There first component is the ‘net net’ valuation method. This is the most conservative valuation approach. It attributes value only to the net current assets (current assets minus current liabilities) of the company and attributes zero value to to Property, Plant and Equipment (PPE) as well as other long term assets.
The second component is the ‘liquidation value of the assets’. This values the worth of a company if it is no longer in operation and all of its assets were sold on the open market. Usually, assets will be liquidated at a fraction of their worth as buyers know that they are purchasing from a distressed seller.
The third component is the ‘book value’ of the company, which determines the total assets less the total liabilities on the balance sheet. Although rare, there are some cases where some elements of hidden value are not reflected on the balance sheet due to accounting standards. An example would be a property where it has appreciated over time but the value of the land is recognized at historical or purchase price. Intangible assets such as brands or goodwill may also have a value materially different to what is stated on the balance sheet. Walter Schloss is a noted value invester who invest based on margin of safety discounted to asset values.
The fourth component of value is the ‘reproduction value of assets’. This measures the cost of reproducing the market position of a company. For example, the distribution network of a trading company which is not included in its balance sheet. The cost of building this network and running it would have been expensed long ago but there is an intangible value attached to this network. This also applies to valuations of brands, R&D and patents.
The fifth component is the ‘valuation of earnings’. Also known as PE ratio, this valuation applies a multiple to what is considered to be sustainable future earnings of the business. For this valuation method, it veers off the classic Ben Graham investing strategy of buying assets selling at a price discount to its ‘net net’ value.
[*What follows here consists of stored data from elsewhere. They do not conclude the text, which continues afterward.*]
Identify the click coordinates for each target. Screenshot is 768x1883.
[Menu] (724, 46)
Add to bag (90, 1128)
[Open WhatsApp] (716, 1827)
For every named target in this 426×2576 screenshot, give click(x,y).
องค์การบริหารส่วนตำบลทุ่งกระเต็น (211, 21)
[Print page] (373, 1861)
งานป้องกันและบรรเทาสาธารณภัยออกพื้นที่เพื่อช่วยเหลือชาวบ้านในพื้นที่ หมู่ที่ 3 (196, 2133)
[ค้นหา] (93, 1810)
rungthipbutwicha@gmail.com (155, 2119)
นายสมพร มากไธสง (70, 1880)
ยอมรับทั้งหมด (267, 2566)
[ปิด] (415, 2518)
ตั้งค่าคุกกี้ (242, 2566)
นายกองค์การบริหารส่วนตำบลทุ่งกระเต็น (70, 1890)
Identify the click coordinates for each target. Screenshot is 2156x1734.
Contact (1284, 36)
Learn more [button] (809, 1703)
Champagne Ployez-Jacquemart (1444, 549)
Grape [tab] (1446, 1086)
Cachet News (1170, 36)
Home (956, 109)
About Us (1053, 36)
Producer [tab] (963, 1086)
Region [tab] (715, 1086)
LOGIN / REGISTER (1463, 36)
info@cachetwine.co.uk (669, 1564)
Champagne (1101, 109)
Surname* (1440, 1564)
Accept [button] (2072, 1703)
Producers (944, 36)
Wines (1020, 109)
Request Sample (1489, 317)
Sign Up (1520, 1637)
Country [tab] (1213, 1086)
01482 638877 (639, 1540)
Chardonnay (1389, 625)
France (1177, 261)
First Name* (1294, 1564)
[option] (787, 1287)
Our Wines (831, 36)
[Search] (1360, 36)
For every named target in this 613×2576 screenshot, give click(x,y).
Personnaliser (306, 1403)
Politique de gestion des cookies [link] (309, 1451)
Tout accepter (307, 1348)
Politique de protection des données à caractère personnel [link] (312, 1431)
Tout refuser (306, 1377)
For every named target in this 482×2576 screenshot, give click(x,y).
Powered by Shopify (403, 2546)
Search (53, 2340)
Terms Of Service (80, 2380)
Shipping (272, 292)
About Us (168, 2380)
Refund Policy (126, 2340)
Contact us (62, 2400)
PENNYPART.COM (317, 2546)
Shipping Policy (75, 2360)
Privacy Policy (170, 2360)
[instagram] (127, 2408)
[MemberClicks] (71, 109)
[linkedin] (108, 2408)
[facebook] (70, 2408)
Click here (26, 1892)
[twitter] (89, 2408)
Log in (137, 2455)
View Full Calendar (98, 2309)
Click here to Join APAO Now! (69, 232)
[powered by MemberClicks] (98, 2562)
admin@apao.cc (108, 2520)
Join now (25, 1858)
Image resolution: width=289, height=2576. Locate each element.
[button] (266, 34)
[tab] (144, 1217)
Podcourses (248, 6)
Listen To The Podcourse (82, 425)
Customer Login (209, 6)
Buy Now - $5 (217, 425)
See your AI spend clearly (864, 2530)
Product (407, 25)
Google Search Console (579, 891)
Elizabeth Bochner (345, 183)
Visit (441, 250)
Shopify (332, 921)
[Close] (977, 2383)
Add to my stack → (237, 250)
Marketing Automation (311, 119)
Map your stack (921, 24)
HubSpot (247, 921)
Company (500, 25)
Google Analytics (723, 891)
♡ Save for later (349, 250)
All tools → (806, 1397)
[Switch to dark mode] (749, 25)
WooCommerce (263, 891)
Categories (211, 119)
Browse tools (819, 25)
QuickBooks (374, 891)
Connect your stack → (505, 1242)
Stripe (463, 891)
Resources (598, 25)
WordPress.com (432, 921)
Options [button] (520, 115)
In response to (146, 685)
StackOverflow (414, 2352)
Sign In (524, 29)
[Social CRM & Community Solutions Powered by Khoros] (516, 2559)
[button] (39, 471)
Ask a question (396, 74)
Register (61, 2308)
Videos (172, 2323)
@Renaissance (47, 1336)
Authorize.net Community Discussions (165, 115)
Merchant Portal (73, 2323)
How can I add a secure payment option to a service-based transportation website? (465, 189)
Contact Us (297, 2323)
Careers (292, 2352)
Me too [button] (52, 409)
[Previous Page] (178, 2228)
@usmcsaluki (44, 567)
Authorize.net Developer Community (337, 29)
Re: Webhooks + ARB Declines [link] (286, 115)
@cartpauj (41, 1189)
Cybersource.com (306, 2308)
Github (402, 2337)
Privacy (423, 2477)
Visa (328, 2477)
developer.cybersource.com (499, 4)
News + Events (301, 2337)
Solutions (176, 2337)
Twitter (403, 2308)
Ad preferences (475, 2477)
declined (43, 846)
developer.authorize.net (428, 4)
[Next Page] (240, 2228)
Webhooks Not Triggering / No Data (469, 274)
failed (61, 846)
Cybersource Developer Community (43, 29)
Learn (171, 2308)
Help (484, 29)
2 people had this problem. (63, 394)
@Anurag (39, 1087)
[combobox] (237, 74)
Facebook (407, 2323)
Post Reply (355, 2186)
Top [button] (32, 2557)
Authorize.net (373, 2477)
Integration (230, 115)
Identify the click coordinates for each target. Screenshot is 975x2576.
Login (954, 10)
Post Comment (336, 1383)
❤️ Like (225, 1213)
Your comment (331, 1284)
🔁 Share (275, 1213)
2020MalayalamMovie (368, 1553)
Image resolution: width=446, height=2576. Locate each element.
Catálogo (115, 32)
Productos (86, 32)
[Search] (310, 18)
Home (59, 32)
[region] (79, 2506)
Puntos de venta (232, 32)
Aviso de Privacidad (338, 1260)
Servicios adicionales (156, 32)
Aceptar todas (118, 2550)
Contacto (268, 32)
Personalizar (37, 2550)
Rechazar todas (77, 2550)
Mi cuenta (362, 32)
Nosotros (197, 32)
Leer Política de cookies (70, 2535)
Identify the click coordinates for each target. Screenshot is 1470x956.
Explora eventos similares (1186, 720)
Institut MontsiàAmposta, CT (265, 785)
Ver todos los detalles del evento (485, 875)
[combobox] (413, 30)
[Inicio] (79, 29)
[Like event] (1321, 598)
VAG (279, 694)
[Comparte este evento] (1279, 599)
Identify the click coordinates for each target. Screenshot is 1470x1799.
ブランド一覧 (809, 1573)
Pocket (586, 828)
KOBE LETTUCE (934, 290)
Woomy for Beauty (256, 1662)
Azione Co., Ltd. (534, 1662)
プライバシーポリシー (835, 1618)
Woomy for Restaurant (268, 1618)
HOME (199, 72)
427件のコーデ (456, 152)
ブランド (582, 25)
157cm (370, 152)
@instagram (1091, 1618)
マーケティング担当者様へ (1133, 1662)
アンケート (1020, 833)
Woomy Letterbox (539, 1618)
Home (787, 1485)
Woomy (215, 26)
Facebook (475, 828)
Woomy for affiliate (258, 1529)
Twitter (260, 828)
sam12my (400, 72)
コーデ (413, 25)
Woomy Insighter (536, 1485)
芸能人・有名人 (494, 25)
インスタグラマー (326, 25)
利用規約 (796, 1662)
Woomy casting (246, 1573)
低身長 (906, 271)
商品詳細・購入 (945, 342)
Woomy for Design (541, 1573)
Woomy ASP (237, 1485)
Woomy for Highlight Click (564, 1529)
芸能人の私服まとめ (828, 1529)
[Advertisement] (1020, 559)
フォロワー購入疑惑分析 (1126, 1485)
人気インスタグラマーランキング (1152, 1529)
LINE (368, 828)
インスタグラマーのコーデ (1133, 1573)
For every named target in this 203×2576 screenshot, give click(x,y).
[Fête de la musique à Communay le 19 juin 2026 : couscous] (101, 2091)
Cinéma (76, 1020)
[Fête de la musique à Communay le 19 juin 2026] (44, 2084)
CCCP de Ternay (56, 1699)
The final component of a company’s total value is the ‘franchise value’. It refers to a business that has barriers to entry and sustainable competitive advantage. Some ways for competitive advantage are product differentiation, low cost due to economies of scale and locking out competitors. This value is the major source of any value that exceeds the asset reproduction value and it can be very difficult for investors to identify. Warren Buffet has the ability to identify the value inherent in the franchises of businesses such as Walt Disney, Coca Cola and Gillette and invested at times when the rest of the market did not.
From the levels of components of total value, you can see the evolution and adaptation from Ben Graham’s principles to Warren Buffet’s recognizing of the business franchise value.
It is important to note the foundation on which investment strategies are based. Value investors stayed true to the 3 principles of value investing; a stock is a piece of business, exploit rather than be exploited by Mr Market; and buy stocks with a margin of safety. From Buffet’s Superinvestors speech, we know that although generations of value investors have used different methods to quantify intrinsic value, Ben Graham’s 3 principles are common to all.
As a value investor, you can choose to take your own path, but we all aim for the same destination of stock market out-performance called Graham-and-Doddsville.